*** Begin section ***
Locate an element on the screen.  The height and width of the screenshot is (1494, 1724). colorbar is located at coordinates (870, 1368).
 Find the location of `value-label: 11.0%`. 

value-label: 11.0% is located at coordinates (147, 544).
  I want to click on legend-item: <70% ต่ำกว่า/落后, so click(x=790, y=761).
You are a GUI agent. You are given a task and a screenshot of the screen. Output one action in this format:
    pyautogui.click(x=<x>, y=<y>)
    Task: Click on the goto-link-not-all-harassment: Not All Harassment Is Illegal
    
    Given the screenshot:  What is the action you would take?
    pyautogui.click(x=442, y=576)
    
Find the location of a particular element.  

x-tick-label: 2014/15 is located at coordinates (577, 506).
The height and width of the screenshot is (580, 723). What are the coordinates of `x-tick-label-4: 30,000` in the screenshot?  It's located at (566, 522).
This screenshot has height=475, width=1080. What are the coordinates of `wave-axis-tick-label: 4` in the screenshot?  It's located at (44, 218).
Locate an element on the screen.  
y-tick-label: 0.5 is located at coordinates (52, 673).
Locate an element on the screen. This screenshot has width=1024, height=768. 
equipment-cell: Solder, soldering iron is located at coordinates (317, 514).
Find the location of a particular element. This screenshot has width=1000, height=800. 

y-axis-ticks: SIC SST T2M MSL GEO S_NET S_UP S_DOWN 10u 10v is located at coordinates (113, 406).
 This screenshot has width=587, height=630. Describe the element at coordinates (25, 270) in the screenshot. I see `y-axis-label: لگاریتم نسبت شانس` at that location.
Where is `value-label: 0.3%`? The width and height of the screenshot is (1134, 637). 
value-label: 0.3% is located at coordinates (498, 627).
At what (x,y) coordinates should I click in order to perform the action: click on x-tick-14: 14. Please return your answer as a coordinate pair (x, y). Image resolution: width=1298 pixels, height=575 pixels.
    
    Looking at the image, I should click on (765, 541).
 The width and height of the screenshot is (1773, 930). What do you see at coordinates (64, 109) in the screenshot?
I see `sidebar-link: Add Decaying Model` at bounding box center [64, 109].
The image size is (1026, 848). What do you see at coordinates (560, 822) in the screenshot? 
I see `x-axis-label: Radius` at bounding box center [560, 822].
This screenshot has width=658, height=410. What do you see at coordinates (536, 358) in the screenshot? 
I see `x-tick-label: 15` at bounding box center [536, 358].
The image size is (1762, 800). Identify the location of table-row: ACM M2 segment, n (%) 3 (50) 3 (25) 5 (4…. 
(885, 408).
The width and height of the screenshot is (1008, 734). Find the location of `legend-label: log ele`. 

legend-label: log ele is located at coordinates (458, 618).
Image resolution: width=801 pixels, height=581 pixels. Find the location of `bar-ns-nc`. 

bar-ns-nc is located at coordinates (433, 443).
*** End section ***
PROBLEM REQUIREMENTS
Copy every one of the records above word for word, keeping their original order and line breaks.

ANSWER TO THIS TASK
Locate an element on the screen.  The height and width of the screenshot is (1494, 1724). colorbar is located at coordinates (870, 1368).
 Find the location of `value-label: 11.0%`. 

value-label: 11.0% is located at coordinates (147, 544).
  I want to click on legend-item: <70% ต่ำกว่า/落后, so click(x=790, y=761).
You are a GUI agent. You are given a task and a screenshot of the screen. Output one action in this format:
    pyautogui.click(x=<x>, y=<y>)
    Task: Click on the goto-link-not-all-harassment: Not All Harassment Is Illegal
    
    Given the screenshot:  What is the action you would take?
    pyautogui.click(x=442, y=576)
    
Find the location of a particular element.  

x-tick-label: 2014/15 is located at coordinates (577, 506).
The height and width of the screenshot is (580, 723). What are the coordinates of `x-tick-label-4: 30,000` in the screenshot?  It's located at (566, 522).
This screenshot has height=475, width=1080. What are the coordinates of `wave-axis-tick-label: 4` in the screenshot?  It's located at (44, 218).
Locate an element on the screen.  
y-tick-label: 0.5 is located at coordinates (52, 673).
Locate an element on the screen. This screenshot has width=1024, height=768. 
equipment-cell: Solder, soldering iron is located at coordinates (317, 514).
Find the location of a particular element. This screenshot has width=1000, height=800. 

y-axis-ticks: SIC SST T2M MSL GEO S_NET S_UP S_DOWN 10u 10v is located at coordinates (113, 406).
 This screenshot has width=587, height=630. Describe the element at coordinates (25, 270) in the screenshot. I see `y-axis-label: لگاریتم نسبت شانس` at that location.
Where is `value-label: 0.3%`? The width and height of the screenshot is (1134, 637). 
value-label: 0.3% is located at coordinates (498, 627).
At what (x,y) coordinates should I click in order to perform the action: click on x-tick-14: 14. Please return your answer as a coordinate pair (x, y). Image resolution: width=1298 pixels, height=575 pixels.
    
    Looking at the image, I should click on (765, 541).
 The width and height of the screenshot is (1773, 930). What do you see at coordinates (64, 109) in the screenshot?
I see `sidebar-link: Add Decaying Model` at bounding box center [64, 109].
The image size is (1026, 848). What do you see at coordinates (560, 822) in the screenshot? 
I see `x-axis-label: Radius` at bounding box center [560, 822].
This screenshot has width=658, height=410. What do you see at coordinates (536, 358) in the screenshot? 
I see `x-tick-label: 15` at bounding box center [536, 358].
The image size is (1762, 800). Identify the location of table-row: ACM M2 segment, n (%) 3 (50) 3 (25) 5 (4…. 
(885, 408).
The width and height of the screenshot is (1008, 734). Find the location of `legend-label: log ele`. 

legend-label: log ele is located at coordinates (458, 618).
Image resolution: width=801 pixels, height=581 pixels. Find the location of `bar-ns-nc`. 

bar-ns-nc is located at coordinates (433, 443).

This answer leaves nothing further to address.